Skill Change Rubric
Use this rubric after a source passes content curation. It decides whether the extracted mechanism should change the published skill corpus.
Hard Gates
| Gate | Pass | Fail |
|---|---|---|
| S1 Distinct Activation | The change has a clear trigger or improves an existing trigger | No clear activation scenario |
| S2 Implementable Guidance | The change tells an agent what to do, when to do it, and what to avoid | Adds only background knowledge |
| S3 Corpus Fit | The change belongs in an existing skill or justifies a new skill boundary | Duplicates existing content without improvement |
| S4 Evidence Traceability | Every non-obvious claim maps to a retrieved source or internal example | Unsupported or uncited claim |
| S5 Maintainer Burden | The claim is stable enough for SKILL.md or isolated in references if volatile | Adds brittle numbers or vendor-specific churn to core instructions |
Any failed gate routes to HUMAN_REVIEW or REJECT; do not publish automatically.
Scoring
| Dimension | Weight | What To Check |
|---|---|---|
| Actionability | 30% | Can a future agent apply this without additional research? |
| Relevance | 25% | Does it improve context engineering, harness engineering, evaluation, memory, tools, or agent architecture? |
| Non-Duplication | 20% | Does it add a new mechanism, failure mode, or sharper operating rule? |
| Evidence | 15% | Is the claim backed by reproducible artifacts, benchmarks, or credible production experience? |
| Skill Ergonomics | 10% | Does it keep discovery, line count, and progressive disclosure clean? |
Score each dimension 0, 1, or 2. Approve only when weighted total is at least 1.4 and no hard gate fails.
New Skill vs Existing Skill
Update an existing skill when:
- The mechanism shares the same activation scenario.
- The current skill already owns the concept.
- The update is a sharper guideline, gotcha, example, or reference.
Create a new skill only when:
- The activation scenario is distinct and likely to be recognized by future agents.
- The workflow has its own operating sequence.
- Combining it with an existing skill would blur boundaries or exceed the 500-line budget.
Keep as reference-only when:
- The source is credible but volatile.
- The mechanism is interesting but not yet an operating rule.
- Evidence is useful for background but not enough for published instructions.
Required Proposal Fields
Every proposed skill change must include:
target: "new skill | existing skill | reference only"
target_path: ""
activation_trigger: ""
mechanism: ""
evidence:
- source_url: ""
retrieved: true
supports: ""
proposed_delta:
section: ""
change_type: "add | update | remove"
summary: ""
risks:
- ""
review_decision: "approve | human_review | reject"Failure Modes
- Encyclopedia bloat: Adding every interesting paper turns skills into literature reviews.

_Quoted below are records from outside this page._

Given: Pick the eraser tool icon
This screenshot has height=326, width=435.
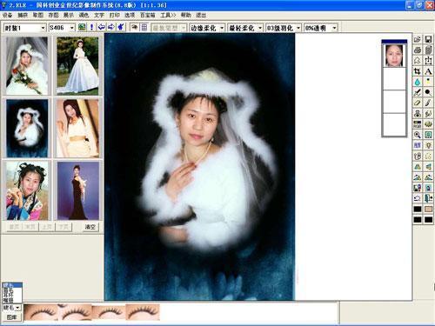Looking at the screenshot, I should coord(418,103).
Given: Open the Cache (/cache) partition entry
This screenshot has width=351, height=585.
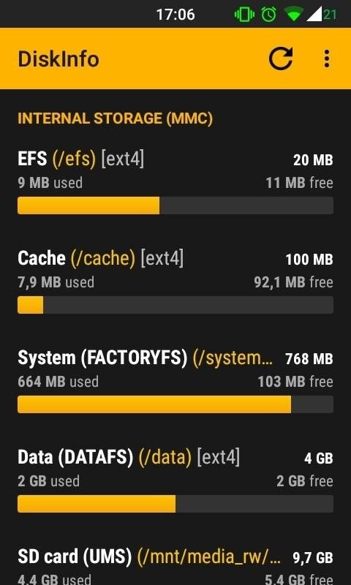Looking at the screenshot, I should pyautogui.click(x=176, y=282).
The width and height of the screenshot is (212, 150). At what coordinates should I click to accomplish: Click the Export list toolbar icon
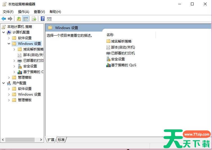pos(34,19)
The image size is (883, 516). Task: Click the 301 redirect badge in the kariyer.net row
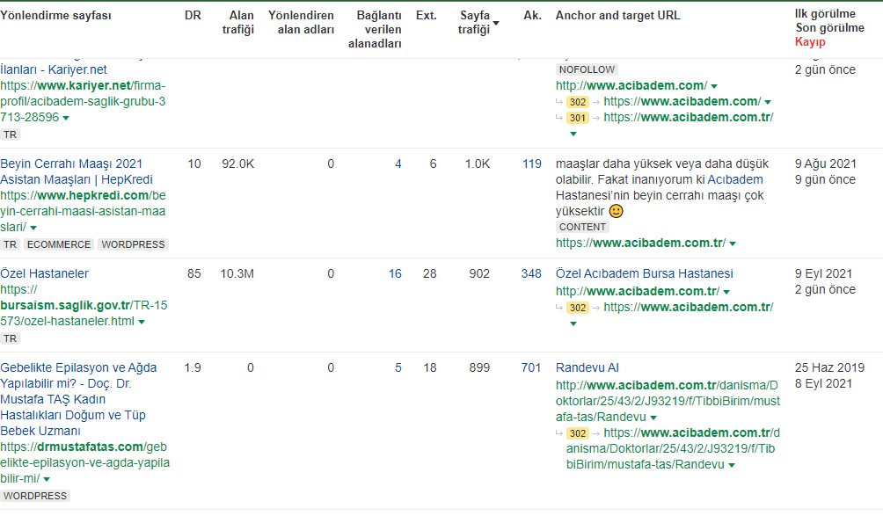(x=576, y=117)
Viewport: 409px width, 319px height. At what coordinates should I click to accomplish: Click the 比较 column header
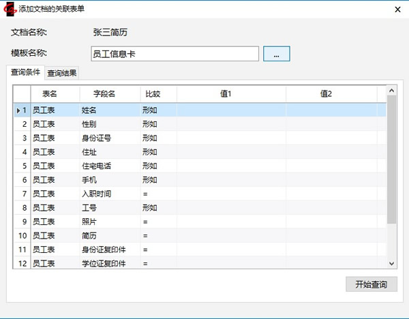(x=153, y=94)
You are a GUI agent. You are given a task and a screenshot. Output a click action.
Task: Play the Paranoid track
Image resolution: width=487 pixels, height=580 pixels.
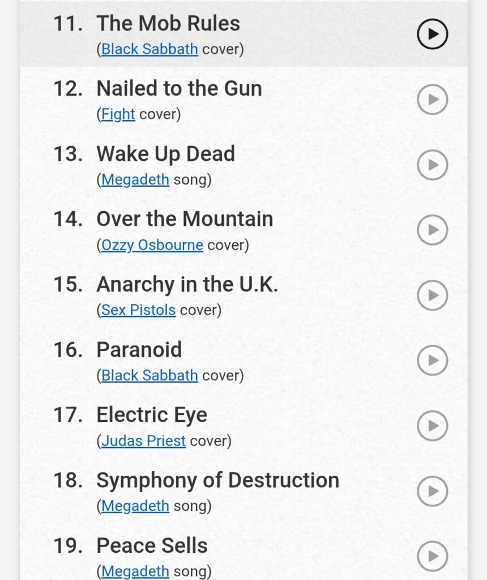pyautogui.click(x=432, y=360)
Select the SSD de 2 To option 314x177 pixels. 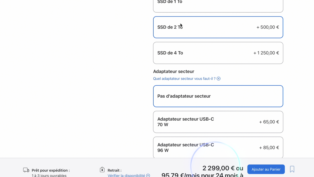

Only publish mechanisms that change agent behavior.
- Claim rot: Model-specific numbers age quickly. Put volatile evidence in dated references, not timeless guidance.
- Trigger collision: Similar descriptions cause agents to activate the wrong skill. Keep skill boundaries sharper than taxonomy labels.
- Reference laundering: Secondary summaries can point to primary sources but should not carry technical claims alone.
- One-source overfit: A single credible source can justify human review, but broad guidance should have either reproduced evidence or multiple converging sources.